只有1个1(High),其他全部为0(Low)的形式称为one-hot。
相对,只有1个0(Low),其他全部为1(High)的形式称为one-cold(好像是)。
在机器学习中,使用Tensorflow等框架进行分类问题预测的时候,经常使用one-hot形式来表达输出预测的结果。比如:MNIST的手写数字数据集(0~9,10个分类),当预测的结果为2时,One-hot的表现形式为[0,0,1,0,0,0,0,0,0,0]。

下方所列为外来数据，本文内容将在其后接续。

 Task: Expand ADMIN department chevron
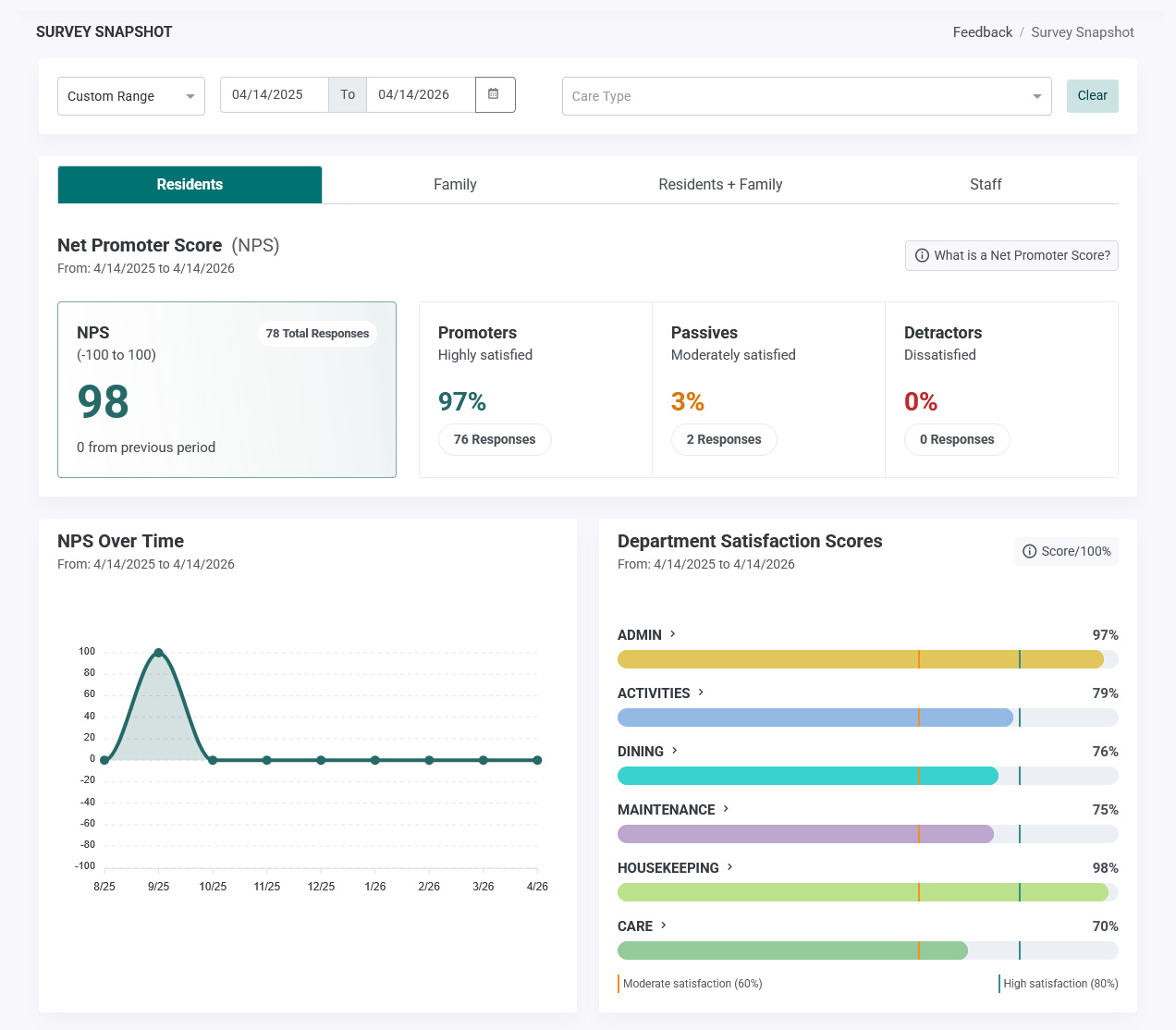(x=673, y=634)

使用Numpy的eye和identity函数可以很简单的转换成one-hot形式。
Numpy.eye()
Numpy.eye()返回1个斜面全部为1,其他全部为0的2维的ndarray。
e = np.eye(4)
print(type(e))
print(e)
print(e.dtype)
# <class 'numpy.ndarray'>
# [[ 1. 0. 0. 0.]
# [ 0. 1. 0. 0.]
# [ 0. 0. 1. 0.]
# [ 0. 0. 0. 1.]]
# float64
默认的数据类型为float64,参数dtype可以指定数据的类型。
参数M可以指定列数,参数k可以指定1开始的位置。
e = np.eye(4, M=3, k=1, dtype=np.int8)
print(e)
print(e.dtype)
# [[0 1 0]
# [0 0 1]
# [0 0 0]
# [0 0 0]]
# int8
Numpy.identity()
numpy.identity()是一个可以返回单位矩阵(identity matrix)的函数。
i = np.identity(4)
print(i)
print(i.dtype)
# [[ 1. 0. 0. 0.]
# [ 0. 1. 0. 0.]
# [ 0. 0. 1. 0.]
# [ 0. 0. 0. 1.]]
# float64
默认的数据类型为float64,参数dtype可以指定数据的类型。
无其他参数。
i = np.identity(4, dtype=np.uint8)
print(i)
print(i.dtype)
# [[1 0 0 0]
# [0 1 0 0]
# [0 0 1 0]
# [0 0 0 1]]
# uint8
那么为什么要准备2个相同功能的函数呢?查看源代码可以发现,numpy.identity()内部调用的也是numpy.eye()函数。
from numpy import eye
return eye(n, dtype=dtype)
所以,numpy.eye()函数也可以生成一个单位矩阵。只不过函数numpy.identity()的名字更加通俗易懂。
One-hot的转换
当我们已经可以得到单位矩阵时,One-hot的转换将变的十分简单。
比如:有10个类别标签时,生成一个10x10的单位矩阵后,再将要转换的数据放入生成的10x10的单位矩阵之中即可。
a = [3, 0, 8, 1, 9]
a_one_hot = np.identity(10)[a]
print(a)
print(a_one_hot)
# [3, 0, 8, 1, 9]
# [[ 0. 0. 0. 1. 0. 0. 0. 0. 0. 0.]
# [ 1. 0. 0. 0. 0. 0. 0. 0. 0. 0.]
# [ 0. 0. 0. 0. 0. 0. 0. 0. 1. 0.]
# [ 0. 1. 0. 0. 0. 0. 0. 0. 0. 0.]
# [ 0. 0. 0. 0. 0. 0. 0. 0. 0. 1.]]
0~9的数组a转换成One-hot形式。
当使用iris数据集时,转换的方法相同。
a = [2, 2, 0, 1, 0]
a_one_hot = np.identity(3)[a]
print(a)
print(a_one_hot)
# [2, 2, 0, 1, 0]
# [[ 0. 0. 1.]
# [ 0. 0. 1.]
# [ 1. 0. 0.]
# [ 0. 1. 0.]
# [ 1. 0. 0.]]
数据类型依旧可以使用参数dtype进行指定。